Start of Block
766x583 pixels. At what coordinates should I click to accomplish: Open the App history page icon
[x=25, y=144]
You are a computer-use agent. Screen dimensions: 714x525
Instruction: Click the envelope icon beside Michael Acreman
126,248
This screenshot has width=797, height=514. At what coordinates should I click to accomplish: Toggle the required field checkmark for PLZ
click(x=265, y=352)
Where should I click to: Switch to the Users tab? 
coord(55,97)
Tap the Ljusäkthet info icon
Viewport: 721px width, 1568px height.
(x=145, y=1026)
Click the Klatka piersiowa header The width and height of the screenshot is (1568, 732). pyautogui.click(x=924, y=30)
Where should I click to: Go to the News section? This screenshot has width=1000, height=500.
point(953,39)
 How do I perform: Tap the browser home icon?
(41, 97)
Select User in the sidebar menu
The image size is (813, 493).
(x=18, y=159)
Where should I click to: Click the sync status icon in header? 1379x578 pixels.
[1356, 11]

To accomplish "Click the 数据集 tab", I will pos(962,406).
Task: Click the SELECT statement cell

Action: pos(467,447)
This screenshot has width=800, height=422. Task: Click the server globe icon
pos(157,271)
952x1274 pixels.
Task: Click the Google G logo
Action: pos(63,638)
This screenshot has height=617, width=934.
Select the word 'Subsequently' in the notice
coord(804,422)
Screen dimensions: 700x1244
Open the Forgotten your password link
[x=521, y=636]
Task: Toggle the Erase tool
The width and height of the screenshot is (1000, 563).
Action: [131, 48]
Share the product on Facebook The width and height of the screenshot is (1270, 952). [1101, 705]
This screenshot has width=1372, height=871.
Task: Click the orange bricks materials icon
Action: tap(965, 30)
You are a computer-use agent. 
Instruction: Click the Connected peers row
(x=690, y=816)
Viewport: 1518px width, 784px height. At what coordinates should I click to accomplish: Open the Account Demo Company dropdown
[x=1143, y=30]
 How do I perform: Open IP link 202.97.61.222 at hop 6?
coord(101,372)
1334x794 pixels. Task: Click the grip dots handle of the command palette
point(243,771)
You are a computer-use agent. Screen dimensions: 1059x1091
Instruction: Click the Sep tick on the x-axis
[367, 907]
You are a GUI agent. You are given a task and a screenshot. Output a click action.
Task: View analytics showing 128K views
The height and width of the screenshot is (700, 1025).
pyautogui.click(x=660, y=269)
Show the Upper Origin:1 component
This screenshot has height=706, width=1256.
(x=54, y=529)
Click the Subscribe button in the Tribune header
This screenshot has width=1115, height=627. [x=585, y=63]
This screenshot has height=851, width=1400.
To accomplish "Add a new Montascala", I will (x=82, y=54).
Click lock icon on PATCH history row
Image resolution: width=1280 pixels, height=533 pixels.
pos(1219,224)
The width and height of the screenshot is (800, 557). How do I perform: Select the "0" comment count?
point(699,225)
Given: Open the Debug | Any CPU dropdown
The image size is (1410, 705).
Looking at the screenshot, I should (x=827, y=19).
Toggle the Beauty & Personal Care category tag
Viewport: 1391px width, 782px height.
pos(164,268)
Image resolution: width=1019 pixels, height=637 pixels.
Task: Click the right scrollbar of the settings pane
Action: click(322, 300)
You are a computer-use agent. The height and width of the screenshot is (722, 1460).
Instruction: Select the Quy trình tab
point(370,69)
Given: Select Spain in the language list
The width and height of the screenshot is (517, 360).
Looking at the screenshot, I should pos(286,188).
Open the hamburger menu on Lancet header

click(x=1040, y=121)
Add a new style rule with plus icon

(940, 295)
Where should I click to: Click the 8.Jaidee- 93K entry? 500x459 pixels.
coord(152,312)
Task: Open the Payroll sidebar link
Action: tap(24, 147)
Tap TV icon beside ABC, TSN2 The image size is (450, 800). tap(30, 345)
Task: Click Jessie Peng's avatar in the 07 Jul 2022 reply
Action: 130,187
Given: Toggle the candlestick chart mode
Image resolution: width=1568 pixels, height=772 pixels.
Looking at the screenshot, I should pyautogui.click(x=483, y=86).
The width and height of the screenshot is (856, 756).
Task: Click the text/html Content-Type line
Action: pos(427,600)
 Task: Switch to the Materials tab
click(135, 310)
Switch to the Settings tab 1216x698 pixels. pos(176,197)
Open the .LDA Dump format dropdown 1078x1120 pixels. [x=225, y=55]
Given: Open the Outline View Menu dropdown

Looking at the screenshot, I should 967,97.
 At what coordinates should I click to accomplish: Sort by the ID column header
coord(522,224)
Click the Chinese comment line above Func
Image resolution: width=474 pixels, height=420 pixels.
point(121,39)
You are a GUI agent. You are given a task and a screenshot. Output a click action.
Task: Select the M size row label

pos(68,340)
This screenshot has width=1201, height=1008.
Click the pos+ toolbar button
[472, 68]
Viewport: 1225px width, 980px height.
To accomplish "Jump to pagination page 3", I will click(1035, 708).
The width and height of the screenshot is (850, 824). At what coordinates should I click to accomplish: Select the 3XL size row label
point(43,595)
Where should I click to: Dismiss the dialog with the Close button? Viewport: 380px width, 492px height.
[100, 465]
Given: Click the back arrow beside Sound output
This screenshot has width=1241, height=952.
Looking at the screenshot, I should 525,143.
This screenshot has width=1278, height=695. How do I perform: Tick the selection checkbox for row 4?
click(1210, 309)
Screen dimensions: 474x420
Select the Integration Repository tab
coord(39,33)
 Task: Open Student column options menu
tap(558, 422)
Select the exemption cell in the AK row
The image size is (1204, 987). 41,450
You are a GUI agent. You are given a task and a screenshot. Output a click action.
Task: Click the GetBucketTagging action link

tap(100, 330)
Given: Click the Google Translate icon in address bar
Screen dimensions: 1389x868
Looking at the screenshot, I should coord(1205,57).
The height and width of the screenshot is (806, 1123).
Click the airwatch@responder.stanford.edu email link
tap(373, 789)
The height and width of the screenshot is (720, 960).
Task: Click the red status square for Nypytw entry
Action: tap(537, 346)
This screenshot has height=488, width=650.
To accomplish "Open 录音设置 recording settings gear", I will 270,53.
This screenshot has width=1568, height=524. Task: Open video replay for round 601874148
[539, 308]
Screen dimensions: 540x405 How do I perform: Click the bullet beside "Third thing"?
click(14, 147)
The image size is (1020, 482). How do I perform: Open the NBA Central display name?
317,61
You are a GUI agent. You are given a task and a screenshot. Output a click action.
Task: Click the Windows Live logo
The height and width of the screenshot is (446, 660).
End of Block
→ **How to complete this task**: Extract each line from the listing that holds the word "computer".

→ **The completed task**:
You are a computer-use agent. Screen dimensions: 714x525
You are a computer-use agent. 
You are a computer-use agent. Screen dimensions: 1059x1091
You are a computer-use agent. The height and width of the screenshot is (722, 1460).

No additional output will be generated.